Animal Factory is Aditya Nandwana, a destroyer of sound, a believer in sonic destruction. Growing up in Bombay, but having studied in Germany, Nandwana’s path to channeling his aggressive and rebellious tendencies through Animal Factory’s guitar pedals and Eurorack modules has been unconventional. A self professed “bad musician,” it was this lack of musicianship that spurred him to seek out a distinct sound, to hunt for abstract and harsh tones, to separate himself from the crowd. But how do you stand out in the crowd of a country that’s surpassed a billion people? How do you make your voice heard? Through extremes. Peace, love, enlightenment: Anger, destruction, rage.
The world can be ruthless, and peace has its place, but...bring on the rage.
Interview: Animal Factory's Background
Ellison Wolf: Animal Factory is known for its aggressive sounding stuff. Do you enjoy building stuff that destroys sound?

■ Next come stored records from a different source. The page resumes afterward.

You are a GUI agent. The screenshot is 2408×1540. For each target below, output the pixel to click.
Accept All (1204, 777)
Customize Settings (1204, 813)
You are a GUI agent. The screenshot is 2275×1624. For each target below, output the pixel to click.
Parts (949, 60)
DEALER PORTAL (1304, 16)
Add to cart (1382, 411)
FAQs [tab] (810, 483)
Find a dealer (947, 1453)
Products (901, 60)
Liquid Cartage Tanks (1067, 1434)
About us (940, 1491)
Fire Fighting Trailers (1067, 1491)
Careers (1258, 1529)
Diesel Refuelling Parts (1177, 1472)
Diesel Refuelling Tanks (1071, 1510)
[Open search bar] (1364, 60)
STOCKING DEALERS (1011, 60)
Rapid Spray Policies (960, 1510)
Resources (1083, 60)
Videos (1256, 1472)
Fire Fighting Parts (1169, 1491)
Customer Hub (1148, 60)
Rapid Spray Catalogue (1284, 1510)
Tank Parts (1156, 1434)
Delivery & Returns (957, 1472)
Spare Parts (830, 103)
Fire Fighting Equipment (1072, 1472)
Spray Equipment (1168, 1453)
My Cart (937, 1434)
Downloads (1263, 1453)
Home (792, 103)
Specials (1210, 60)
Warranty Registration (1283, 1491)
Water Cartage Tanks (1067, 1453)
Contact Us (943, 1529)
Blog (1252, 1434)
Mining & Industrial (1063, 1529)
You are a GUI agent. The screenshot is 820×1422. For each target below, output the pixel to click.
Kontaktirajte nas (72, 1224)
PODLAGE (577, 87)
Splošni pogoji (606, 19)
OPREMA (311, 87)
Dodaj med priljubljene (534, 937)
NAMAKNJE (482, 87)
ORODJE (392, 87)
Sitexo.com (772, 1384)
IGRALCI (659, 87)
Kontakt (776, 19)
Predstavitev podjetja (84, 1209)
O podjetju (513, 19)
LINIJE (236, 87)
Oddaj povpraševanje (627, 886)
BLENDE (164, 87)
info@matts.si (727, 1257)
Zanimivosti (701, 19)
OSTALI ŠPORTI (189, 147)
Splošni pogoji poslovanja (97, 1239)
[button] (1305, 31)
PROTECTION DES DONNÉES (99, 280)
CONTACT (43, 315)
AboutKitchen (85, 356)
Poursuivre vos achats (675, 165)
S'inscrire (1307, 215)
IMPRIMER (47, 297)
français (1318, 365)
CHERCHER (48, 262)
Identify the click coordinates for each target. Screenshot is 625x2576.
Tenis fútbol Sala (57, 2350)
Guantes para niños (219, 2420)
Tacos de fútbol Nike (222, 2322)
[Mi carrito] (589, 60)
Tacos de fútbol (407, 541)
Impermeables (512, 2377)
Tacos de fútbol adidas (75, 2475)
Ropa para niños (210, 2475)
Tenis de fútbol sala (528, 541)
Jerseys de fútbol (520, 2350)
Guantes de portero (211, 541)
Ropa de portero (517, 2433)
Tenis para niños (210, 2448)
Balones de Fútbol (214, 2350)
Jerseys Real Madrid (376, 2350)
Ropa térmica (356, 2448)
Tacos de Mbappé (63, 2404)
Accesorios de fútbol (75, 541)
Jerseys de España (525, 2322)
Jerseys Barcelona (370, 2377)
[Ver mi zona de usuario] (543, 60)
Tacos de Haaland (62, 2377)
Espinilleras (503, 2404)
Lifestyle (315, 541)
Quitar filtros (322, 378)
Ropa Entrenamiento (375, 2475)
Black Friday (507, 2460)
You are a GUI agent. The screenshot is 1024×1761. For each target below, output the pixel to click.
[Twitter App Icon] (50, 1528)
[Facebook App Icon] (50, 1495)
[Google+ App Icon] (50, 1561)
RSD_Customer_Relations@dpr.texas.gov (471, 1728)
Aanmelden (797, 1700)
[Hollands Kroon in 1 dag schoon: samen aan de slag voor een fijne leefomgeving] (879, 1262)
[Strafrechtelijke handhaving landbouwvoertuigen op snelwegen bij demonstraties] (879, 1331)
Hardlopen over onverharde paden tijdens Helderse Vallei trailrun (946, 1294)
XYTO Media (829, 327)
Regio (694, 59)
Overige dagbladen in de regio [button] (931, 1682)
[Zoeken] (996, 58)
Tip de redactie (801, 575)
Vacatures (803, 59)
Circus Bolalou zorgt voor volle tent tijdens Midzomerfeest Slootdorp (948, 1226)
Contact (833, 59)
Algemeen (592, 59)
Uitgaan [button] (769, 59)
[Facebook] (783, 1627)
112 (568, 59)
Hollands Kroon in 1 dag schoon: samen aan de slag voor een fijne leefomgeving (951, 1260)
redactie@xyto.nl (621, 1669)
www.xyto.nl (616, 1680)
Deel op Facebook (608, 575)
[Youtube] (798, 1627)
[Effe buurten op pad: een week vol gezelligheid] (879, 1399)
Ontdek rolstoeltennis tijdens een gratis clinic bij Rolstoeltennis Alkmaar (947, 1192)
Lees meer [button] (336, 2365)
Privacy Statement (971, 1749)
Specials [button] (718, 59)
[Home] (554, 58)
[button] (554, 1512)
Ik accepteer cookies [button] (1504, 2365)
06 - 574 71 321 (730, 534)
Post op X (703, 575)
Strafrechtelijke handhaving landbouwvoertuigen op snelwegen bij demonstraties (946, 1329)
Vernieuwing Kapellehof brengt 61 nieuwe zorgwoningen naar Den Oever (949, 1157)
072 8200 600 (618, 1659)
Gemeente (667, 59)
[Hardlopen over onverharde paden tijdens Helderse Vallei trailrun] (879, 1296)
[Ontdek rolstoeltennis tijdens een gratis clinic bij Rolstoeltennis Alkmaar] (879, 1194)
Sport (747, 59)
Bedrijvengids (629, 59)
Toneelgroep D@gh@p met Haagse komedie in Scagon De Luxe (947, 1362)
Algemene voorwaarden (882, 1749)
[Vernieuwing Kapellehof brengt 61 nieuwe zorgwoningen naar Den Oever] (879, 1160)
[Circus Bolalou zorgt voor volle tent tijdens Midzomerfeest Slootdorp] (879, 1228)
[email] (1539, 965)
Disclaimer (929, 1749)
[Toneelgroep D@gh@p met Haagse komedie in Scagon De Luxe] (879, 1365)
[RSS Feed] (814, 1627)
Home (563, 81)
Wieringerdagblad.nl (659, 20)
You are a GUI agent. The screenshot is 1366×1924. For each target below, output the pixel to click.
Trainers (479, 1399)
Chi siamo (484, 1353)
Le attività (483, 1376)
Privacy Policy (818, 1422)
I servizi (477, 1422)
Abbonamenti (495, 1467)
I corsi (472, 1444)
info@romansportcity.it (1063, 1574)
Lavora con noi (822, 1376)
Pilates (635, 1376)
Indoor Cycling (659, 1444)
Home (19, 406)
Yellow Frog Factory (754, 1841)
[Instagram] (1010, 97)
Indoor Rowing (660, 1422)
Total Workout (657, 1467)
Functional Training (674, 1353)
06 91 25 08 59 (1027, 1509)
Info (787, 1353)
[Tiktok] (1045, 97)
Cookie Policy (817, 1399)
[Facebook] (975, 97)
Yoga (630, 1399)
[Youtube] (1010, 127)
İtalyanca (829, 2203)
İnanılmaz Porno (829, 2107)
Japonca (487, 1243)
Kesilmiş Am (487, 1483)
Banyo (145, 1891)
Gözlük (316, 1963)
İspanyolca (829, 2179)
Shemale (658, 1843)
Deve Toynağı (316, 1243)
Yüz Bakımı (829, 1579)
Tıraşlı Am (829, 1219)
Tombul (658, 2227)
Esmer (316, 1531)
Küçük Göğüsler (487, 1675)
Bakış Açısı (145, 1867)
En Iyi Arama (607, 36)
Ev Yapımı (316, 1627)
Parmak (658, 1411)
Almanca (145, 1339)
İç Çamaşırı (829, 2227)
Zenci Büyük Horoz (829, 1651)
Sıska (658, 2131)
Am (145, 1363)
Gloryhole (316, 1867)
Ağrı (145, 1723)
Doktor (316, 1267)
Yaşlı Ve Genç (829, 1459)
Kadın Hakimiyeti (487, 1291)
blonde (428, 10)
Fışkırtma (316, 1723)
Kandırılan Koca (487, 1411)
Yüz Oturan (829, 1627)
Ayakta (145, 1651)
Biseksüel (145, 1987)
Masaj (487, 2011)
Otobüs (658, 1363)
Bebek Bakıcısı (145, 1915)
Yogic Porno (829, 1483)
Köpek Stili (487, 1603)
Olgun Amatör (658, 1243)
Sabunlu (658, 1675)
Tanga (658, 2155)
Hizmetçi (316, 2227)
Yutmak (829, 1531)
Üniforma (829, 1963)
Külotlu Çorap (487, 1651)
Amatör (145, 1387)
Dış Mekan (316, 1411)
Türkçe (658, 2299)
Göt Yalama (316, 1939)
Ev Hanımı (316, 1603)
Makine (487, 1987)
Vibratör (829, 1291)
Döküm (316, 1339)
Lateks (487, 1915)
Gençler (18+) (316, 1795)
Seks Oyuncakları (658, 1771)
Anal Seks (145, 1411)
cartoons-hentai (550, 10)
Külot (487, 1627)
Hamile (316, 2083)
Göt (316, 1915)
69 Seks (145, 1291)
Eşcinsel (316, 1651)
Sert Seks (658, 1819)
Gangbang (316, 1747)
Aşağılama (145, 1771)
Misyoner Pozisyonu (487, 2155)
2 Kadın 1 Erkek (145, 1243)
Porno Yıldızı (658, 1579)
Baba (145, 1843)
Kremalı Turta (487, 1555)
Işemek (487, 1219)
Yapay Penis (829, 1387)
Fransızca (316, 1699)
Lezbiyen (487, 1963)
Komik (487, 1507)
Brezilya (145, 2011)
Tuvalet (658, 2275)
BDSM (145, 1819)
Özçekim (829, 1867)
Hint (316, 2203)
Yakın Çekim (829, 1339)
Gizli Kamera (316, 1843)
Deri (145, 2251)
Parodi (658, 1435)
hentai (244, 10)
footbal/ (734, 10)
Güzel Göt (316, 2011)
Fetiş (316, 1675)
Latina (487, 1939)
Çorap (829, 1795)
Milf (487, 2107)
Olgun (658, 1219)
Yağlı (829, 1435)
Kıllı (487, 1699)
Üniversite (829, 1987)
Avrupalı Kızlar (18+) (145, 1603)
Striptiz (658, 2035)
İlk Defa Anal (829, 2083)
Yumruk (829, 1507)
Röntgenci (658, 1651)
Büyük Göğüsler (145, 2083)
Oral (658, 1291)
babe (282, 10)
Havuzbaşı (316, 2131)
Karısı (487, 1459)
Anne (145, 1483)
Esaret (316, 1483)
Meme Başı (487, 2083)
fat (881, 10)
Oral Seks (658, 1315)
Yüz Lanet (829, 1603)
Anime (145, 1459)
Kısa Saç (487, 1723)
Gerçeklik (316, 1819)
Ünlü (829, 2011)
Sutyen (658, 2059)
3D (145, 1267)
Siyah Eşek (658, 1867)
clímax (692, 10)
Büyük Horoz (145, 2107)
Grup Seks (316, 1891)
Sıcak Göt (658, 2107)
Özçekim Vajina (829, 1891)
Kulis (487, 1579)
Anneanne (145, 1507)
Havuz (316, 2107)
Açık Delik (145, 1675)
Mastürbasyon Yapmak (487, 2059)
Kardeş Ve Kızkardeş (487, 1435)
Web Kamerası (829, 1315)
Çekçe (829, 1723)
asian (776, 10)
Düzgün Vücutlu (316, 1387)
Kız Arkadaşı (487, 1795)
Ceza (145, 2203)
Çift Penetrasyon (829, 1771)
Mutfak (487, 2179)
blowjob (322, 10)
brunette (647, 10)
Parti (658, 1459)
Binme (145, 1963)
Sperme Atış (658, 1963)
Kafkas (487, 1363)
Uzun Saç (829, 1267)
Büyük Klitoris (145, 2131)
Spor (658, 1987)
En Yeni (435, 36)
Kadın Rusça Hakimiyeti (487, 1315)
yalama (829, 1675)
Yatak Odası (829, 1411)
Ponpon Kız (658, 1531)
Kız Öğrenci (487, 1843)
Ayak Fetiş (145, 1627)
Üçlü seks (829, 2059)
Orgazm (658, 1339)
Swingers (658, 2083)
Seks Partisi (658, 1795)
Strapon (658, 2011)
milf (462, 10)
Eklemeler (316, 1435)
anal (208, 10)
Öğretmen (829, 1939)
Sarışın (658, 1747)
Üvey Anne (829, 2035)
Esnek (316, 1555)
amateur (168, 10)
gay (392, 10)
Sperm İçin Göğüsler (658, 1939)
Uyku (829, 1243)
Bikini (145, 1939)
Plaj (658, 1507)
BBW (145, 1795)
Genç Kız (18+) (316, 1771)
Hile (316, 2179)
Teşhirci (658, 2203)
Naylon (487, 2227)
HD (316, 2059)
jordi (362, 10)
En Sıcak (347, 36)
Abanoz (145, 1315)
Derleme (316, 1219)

Aditya Nandwana: Yeah. I really do. I'm not one of those guys that likes to ride all of the faders into the red; I still like a lot of control over my levels. I've seen a lot of noise bands slam the shit out of everything and let everything distort. I'm not one of those guys, but what I do love is taking a really expensive boutique guitar and making it sound like a dead AM radio. You play a $6,000 Les Paul through a Baron Samedi and it will sound like bees in a tin can or something. I really, really like that. I think that has to do a lot with the stuff I was listening to when I grew up. It's a sound that nobody expects to come from a place like Bombay.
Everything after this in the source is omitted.